[[ RECORDED INFORMATION open ]]
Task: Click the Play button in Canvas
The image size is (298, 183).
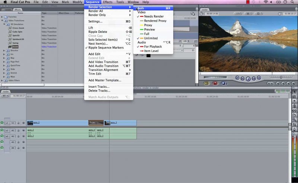Action: (248, 78)
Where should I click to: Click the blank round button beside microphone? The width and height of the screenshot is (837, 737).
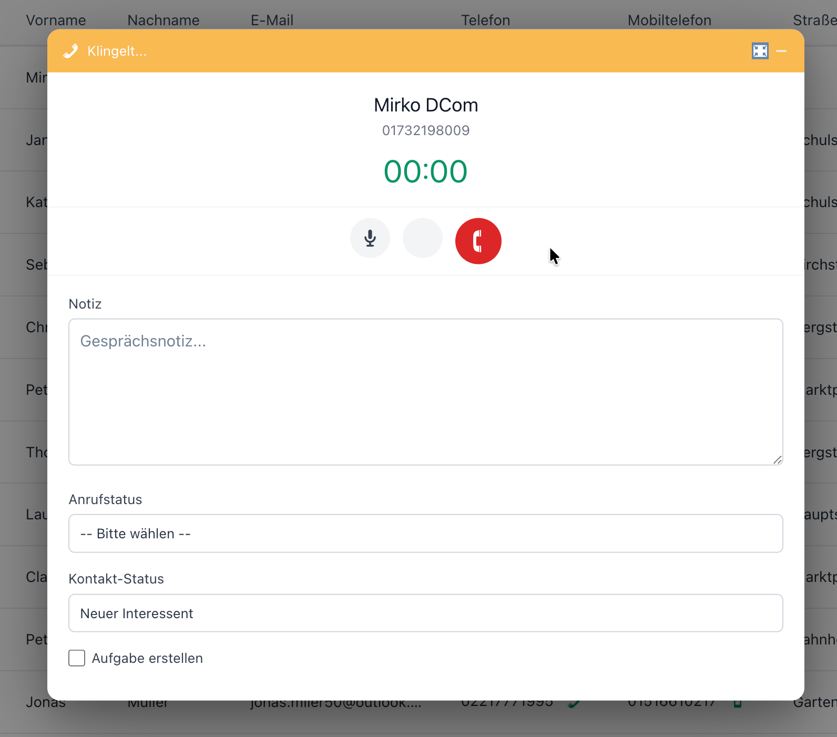pos(422,238)
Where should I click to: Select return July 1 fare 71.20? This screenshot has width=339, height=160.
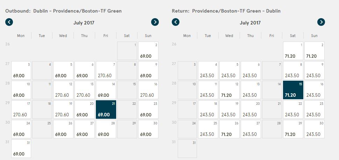tap(293, 51)
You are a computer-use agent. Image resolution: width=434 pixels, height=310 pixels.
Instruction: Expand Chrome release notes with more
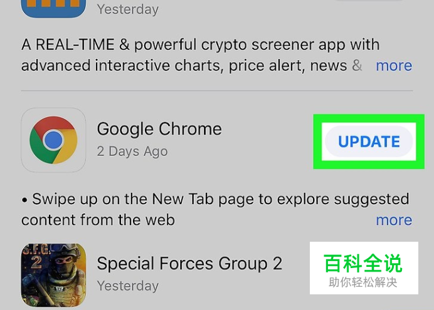pos(394,220)
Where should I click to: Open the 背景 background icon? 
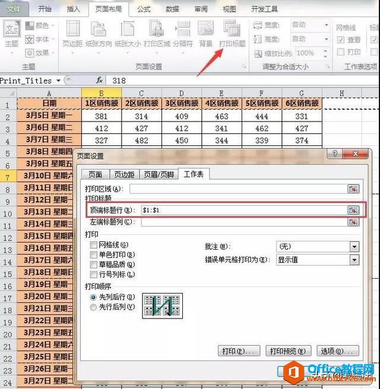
[[ RECORDED INFORMATION closed ]]
### EXERCISE PROMPT:
What you return must match the material above exactly, minus its pictures.

### PROBLEM SOLUTION:
Task: Click the Play button in Canvas
The image size is (298, 183).
Action: (248, 78)
Where should I click to: Click the blank round button beside microphone? The width and height of the screenshot is (837, 737).
pos(422,238)
Where should I click to: Select return July 1 fare 71.20? This screenshot has width=339, height=160.
tap(293, 51)
You are a computer-use agent. Image resolution: width=434 pixels, height=310 pixels.
Instruction: Expand Chrome release notes with more
pos(394,220)
Where should I click to: Open the 背景 background icon? 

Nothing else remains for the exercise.